Nah, when you look at the team's record with and without him in that era it was night and day. He wasn't without flaws but he was a very good QB and we didn't put enough players around him as some of the old guard started to deteriorate.
You can include him as a major part of that old guard.
He was a fine QB, at times exceptional even, but the end of 1983 showed his will had cracked. We should have gotten him some counseling after he was crying on the sidelines after the 82-83 playoff loss to Washington, but we kept cooking.
Our half-assed way of challenging the position was to draft Gary Hogeboom, and he was average.
By the time White regained his confidence and won his job back, his arm was shot.
God gave us an easy button to fix it-- Boomer Esiason was there for the taking in 1984, and we ignored it and still started "Hogenbloom "/White with no real replacement in development beyond the abysmal Steve Pelleur.
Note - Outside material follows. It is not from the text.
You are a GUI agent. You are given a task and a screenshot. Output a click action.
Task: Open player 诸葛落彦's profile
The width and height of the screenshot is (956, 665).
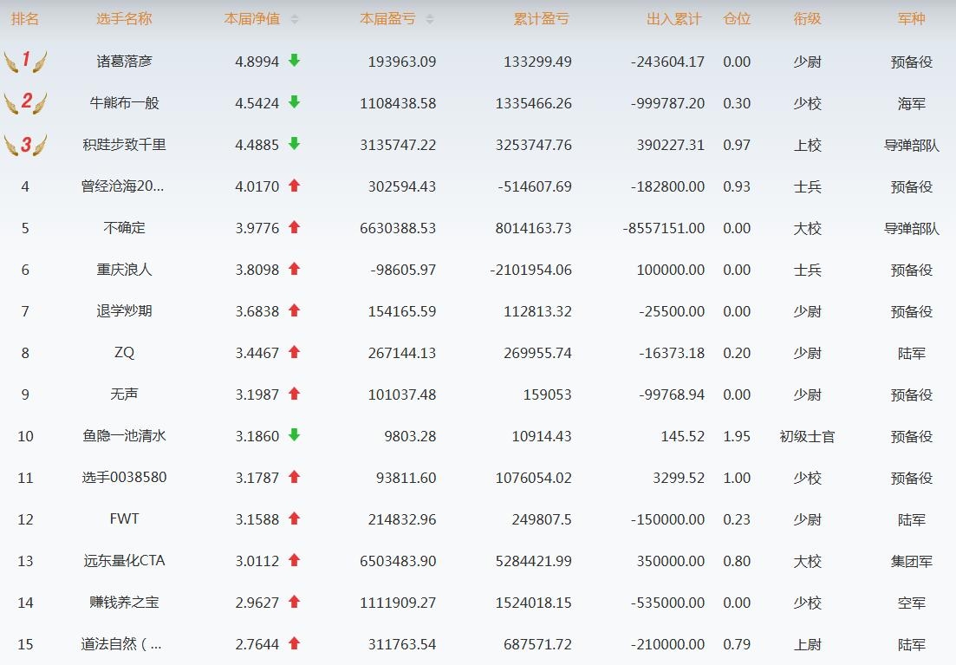(124, 62)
In 1985, Landry at last recognized White's arm was toast and shortened the WR patterns across the offense. Our offensive stats shot to #1 overall for a time, until teams figured it out. By that time our defense was ancient too. The Bengals, Bears, and Rams ran all over us in 85.
Why for the love of God they kept White as a starter in both 86 and 87 is an unfathomable mystery. But it almost didn't matter because we stunk all over by this time, even after drafting Herschel Walker and Mike Sherrard. Aging Tony Hill. Ancient Randy White and Ed Jones. I can recall White absolutely heaving rainbows you could time with a calendar trying to throw deep to Sherrard. It was embarrassing.
When they finally made White a backup in 1988 it didn't matter. Pelluer was awful, and we went 3-13.